Don’t Get Caught Out. Everything You Need to Know About the New Buy-to-Let Taxes

The beginning of the current tax year saw a complete change in the way that buy-to-let investments are taxed in the UK. For many existing buy-to-let landlords who may have grown accustomed to the old system, this was a source of great confusion as they adapted to the new model. For those who are now considering becoming buy-to-let landlords, it’s important to consider the new taxation system in detail, to work out potential profits and how it will affect budgets, overall income and mortgage interest. Let’s take a look at how the new ‘buy-to-let tax’ works.

The new rules

Under the new rules, which came into play on April 6 2017, buy-to-let investors are now unable to offset 100% of their mortgage interest against the profits (as was the old way). Over the next four years, the amount of mortgage interest landlords can deduct from their profits will decrease, until it stands at 0% in 2020.

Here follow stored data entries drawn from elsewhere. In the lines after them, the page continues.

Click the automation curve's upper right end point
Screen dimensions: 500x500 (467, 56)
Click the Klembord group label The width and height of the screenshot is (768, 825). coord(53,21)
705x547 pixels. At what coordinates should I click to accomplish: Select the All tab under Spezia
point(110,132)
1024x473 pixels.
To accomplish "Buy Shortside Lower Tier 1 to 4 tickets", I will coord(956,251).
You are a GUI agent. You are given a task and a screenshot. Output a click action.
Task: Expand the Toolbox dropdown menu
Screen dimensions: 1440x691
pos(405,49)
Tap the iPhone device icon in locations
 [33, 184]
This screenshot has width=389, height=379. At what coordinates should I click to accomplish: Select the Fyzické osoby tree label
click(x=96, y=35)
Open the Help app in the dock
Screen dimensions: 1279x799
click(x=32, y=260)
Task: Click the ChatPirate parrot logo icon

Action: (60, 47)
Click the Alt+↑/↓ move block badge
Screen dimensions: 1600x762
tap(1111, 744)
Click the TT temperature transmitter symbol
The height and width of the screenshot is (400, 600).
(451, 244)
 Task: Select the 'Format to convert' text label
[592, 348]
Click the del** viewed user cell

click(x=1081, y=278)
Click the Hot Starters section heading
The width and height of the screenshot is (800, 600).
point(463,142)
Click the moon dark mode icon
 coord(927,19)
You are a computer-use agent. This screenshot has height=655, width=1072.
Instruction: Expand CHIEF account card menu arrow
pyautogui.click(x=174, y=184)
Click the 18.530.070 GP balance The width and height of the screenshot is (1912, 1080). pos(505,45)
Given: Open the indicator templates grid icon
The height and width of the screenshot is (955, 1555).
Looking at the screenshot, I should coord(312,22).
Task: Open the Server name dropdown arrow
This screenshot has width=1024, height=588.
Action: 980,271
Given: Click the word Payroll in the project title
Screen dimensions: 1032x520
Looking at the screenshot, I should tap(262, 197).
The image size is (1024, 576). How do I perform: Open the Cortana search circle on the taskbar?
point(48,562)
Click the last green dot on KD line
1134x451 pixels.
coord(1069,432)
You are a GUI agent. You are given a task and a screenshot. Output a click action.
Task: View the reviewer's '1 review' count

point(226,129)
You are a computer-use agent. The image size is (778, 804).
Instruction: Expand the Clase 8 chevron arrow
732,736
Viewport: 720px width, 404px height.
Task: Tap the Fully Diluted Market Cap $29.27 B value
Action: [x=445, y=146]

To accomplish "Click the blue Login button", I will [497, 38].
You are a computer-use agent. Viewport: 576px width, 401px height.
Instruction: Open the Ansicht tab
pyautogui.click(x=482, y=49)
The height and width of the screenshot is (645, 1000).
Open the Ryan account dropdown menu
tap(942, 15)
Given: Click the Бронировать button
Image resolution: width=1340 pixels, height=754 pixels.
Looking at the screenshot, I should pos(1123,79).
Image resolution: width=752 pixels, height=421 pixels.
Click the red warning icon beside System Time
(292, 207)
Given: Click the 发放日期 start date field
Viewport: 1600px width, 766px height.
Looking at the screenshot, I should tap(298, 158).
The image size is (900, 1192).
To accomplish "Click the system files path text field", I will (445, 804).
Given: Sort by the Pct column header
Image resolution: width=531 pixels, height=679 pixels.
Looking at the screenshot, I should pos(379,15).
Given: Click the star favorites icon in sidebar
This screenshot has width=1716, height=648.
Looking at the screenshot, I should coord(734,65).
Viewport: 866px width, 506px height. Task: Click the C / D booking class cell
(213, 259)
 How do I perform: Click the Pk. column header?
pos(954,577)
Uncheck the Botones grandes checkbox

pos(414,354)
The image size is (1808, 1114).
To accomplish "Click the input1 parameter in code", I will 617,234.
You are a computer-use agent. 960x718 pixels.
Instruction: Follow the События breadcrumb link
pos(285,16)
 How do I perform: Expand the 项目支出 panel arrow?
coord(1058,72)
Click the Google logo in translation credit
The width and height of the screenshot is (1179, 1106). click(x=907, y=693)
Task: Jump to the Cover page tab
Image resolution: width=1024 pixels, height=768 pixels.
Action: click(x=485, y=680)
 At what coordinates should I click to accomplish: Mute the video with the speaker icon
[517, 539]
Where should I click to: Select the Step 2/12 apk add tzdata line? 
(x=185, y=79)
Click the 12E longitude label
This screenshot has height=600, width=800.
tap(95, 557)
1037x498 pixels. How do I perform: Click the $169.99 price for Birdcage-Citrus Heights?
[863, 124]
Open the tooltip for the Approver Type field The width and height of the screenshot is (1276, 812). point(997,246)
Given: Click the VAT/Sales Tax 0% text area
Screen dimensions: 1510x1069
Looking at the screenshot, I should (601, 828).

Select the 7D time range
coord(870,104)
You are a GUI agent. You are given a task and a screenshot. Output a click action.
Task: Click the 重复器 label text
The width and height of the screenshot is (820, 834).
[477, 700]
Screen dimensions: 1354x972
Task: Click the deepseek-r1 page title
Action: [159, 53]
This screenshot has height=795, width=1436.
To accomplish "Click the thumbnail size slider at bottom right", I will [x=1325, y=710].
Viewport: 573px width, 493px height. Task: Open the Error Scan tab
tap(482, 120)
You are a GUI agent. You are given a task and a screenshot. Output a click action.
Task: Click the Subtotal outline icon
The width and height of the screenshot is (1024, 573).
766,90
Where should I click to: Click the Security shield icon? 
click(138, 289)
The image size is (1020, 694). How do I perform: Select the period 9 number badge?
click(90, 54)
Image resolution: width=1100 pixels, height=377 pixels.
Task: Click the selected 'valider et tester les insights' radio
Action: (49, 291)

Currently, 75% of mortgage interest against profits are deductible. Next year, the figure will drop to 50%, then 25% in 2019, until it hits 0% at the end of the phasing process. This will eventually be replaced by a 20% credit on mortgage interest.

In 2020, if you’re a landlord earning a rental income of £20,000, with £15,000 of mortgage interest to pay, you’ll now have to pay tax on the full amount (minus the 20% credit on the mortgage interest). For a higher rate taxpayer, this means that they would owe £3,000 (£8,000 profit, minus £3,000 credit on mortgage interest).

The change could also result in some basic-rate taxpayers being pushed into a higher tax band, when considering rental income. The knock-on effect of this is that some could end up losing means-tested benefits as a result.

What can you do?

If you’re reading this article, you’re already doing one of the most important things you can do: being prepared. It’s important to plan ahead when it comes to matters of tax – landlords now have three years in which to tweak their portfolios in order to mitigate the impact of this buy-to-let tax.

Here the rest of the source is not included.